(ABOUT THIS EXERCISE) Give the number of lines in the material below that contain the word "computer". No other content is needed.

(MATERIAL SHOWN)
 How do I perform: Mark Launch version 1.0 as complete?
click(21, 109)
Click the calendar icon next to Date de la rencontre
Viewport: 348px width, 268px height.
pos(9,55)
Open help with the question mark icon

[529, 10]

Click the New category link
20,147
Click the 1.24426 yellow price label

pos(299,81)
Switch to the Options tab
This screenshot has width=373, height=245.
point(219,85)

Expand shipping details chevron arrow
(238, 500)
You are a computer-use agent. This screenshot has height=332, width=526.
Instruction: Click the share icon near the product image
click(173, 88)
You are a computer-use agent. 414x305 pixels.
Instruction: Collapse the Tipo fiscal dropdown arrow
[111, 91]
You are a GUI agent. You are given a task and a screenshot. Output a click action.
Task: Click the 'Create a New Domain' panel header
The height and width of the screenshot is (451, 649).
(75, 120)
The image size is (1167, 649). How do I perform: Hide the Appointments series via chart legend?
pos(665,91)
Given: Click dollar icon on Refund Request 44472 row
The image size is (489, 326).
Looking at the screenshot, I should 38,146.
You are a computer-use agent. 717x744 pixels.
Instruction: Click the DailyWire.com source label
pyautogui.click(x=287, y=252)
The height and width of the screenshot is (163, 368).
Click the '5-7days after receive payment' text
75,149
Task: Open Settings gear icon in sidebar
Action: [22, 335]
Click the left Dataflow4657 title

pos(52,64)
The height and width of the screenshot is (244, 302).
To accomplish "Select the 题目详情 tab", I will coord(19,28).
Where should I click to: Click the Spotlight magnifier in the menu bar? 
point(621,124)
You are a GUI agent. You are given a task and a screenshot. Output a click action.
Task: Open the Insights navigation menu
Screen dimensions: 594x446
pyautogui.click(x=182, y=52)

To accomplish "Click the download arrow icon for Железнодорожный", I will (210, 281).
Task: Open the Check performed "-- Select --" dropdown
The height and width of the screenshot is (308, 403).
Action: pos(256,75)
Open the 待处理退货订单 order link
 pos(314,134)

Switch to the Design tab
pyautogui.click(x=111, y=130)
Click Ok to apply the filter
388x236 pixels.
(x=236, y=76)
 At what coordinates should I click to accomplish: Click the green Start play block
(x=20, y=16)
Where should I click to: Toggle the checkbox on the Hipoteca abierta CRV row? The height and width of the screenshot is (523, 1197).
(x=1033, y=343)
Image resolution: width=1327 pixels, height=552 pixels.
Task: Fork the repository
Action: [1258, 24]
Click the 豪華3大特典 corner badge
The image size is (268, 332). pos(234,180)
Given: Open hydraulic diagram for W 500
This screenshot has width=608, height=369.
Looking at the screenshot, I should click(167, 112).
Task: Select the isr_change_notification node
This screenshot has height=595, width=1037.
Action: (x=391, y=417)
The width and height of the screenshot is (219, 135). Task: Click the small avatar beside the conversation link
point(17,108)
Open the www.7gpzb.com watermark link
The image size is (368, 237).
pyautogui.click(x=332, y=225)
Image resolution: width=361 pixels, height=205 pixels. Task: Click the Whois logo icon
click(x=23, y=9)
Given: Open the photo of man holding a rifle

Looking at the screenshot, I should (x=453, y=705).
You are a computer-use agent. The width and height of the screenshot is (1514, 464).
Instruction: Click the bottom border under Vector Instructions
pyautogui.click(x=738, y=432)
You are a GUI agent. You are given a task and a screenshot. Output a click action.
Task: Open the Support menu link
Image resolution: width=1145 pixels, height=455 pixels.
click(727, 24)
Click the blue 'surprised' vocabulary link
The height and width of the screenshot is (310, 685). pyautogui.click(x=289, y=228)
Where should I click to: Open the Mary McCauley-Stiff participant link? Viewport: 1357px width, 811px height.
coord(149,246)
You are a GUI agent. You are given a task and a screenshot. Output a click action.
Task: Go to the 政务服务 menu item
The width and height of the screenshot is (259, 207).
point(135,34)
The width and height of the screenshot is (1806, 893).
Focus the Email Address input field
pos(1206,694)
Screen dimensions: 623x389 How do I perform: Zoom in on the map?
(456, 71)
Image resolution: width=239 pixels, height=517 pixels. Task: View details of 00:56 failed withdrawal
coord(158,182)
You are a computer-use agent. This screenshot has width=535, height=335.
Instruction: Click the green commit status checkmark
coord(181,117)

(ANSWER TO THIS EXERCISE) 5